Some well-known bloggers are being terrible bullies, beating up on private schools.


Felix Salmon kicks things off by hoping the government tightens the definition of a “charitable” organization and begins taxing private schools who don’t “do a bit more to earn it.” Matt Yglesias agrees that private schools are mooching deadbeats and ups the ante, calling them actively harmful as well. Finally, Conor Clarke at The Atlantic agrees, but makes the other two look like panty-waists by proposing the government radically narrow what is considered a charity in the first place.


Yglesias even has the temerity to indict private schools for the failure of NYC public schools:

And as best one can tell, their main impact on the common weal is negative, drawing parents with resources and social capital out of the public school system and contributing to its neglect. You’d have to believe that New York City’s public schools would be both better funded and free of this kind of nonsense if a larger portion of the city’s elite were sending their kids to them.

Really?

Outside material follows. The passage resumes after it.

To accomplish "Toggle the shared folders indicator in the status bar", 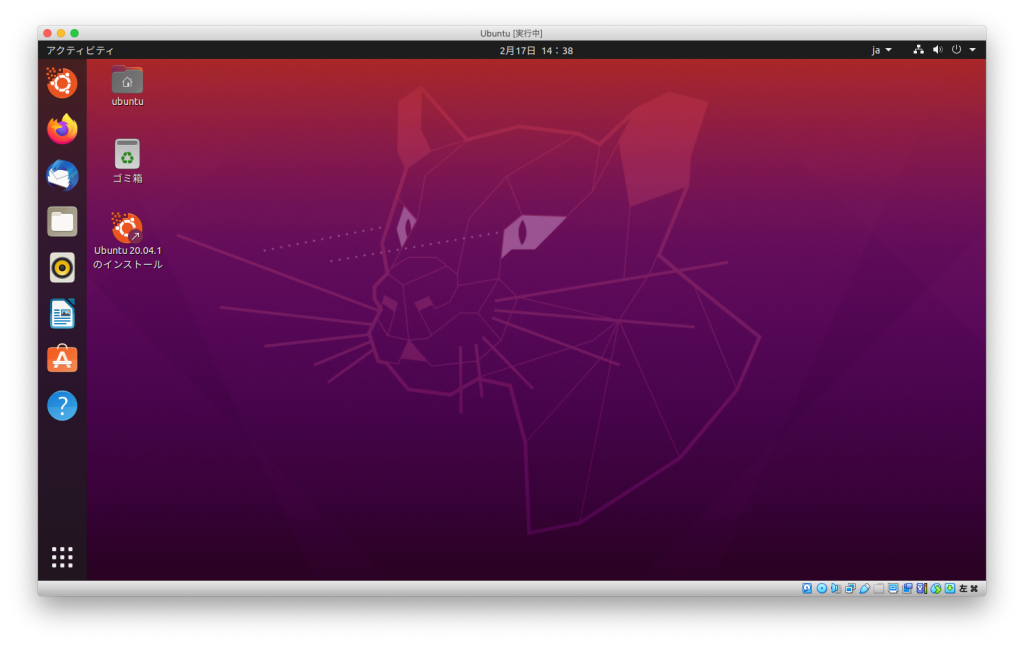I will (878, 589).
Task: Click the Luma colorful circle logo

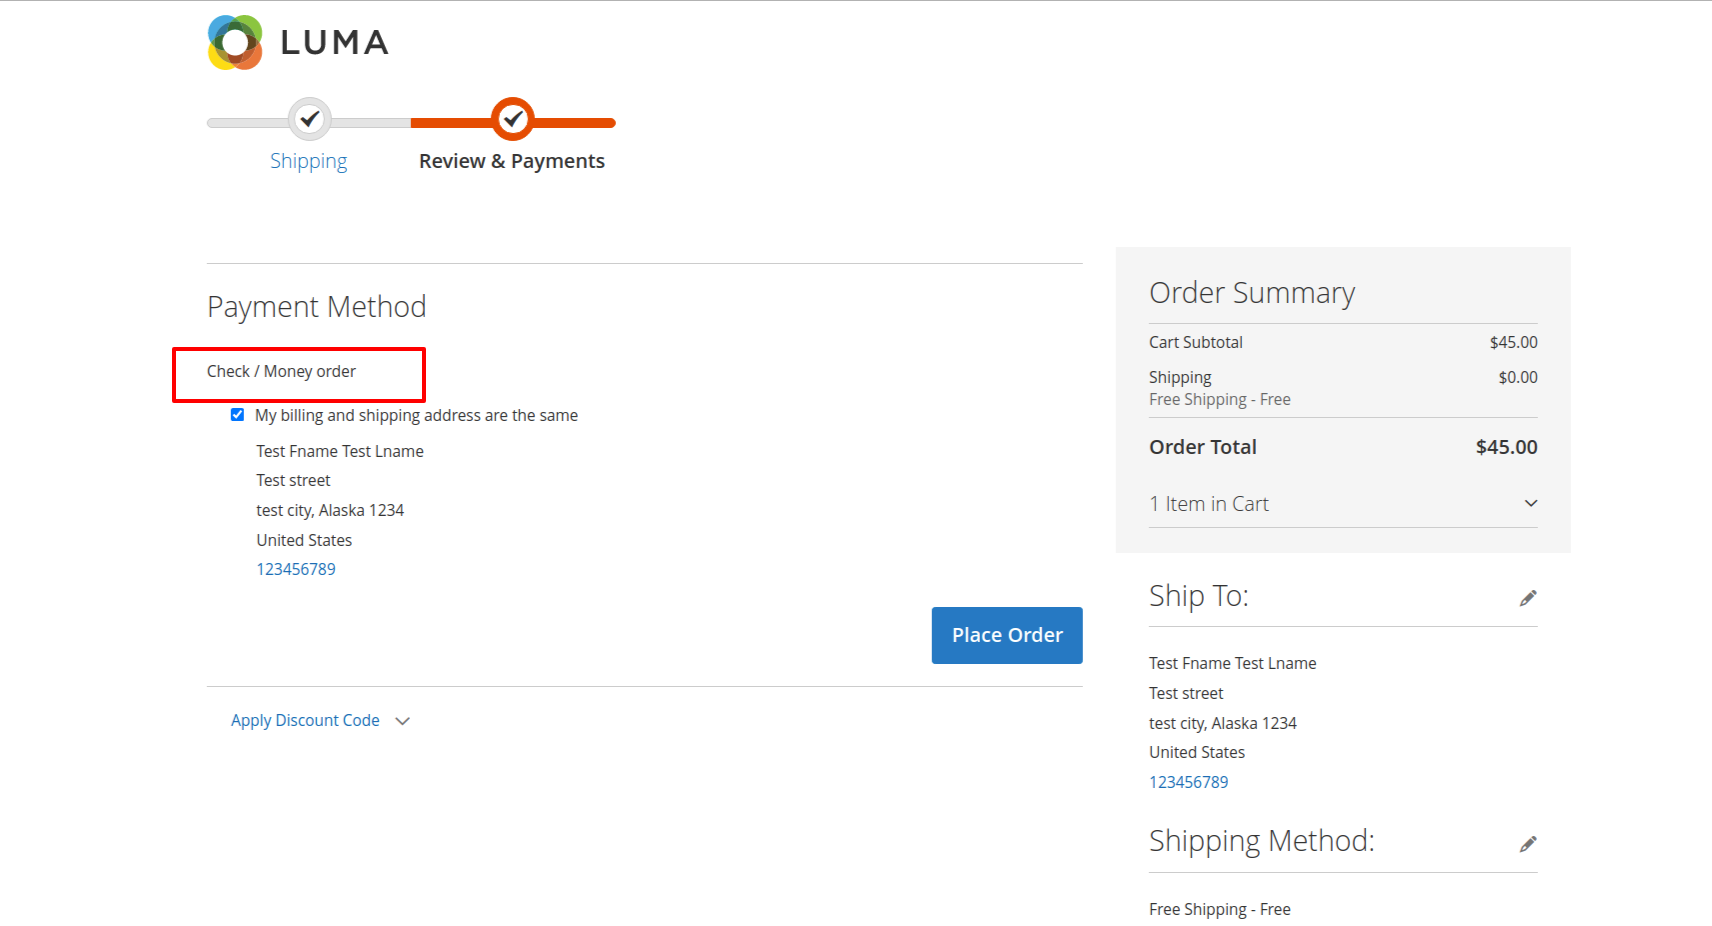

Would we have to believe what Yglesias says? No, it’s not “the best one can tell.” According to the evidence, Yglesias’ breezy, offhand accusation is demonstrably wrong. Increased competition from private schools actually improves public school performance.


And the more kids who leave public to go private, the more money the schools have for the kids who remain.


What ingrates. They complain about the lost tax revenue while dismissing out of hand the billions of dollars that parents and donors spend every year to educate children outside the government system. They dismiss the fact that these parents and donors are saving taxpayers in the neighborhood of $60 Billion a year based on current-dollar public school spending and the number of kids in private schools.


Finally, if this is all about rich people getting a free ride, why aren’t these guys screaming about means-testing public schools? Why shouldn’t we charge rich parents tuition to attend public schools? If a charitable deduction for private schools is so bad, why isn’t a free public education even worse?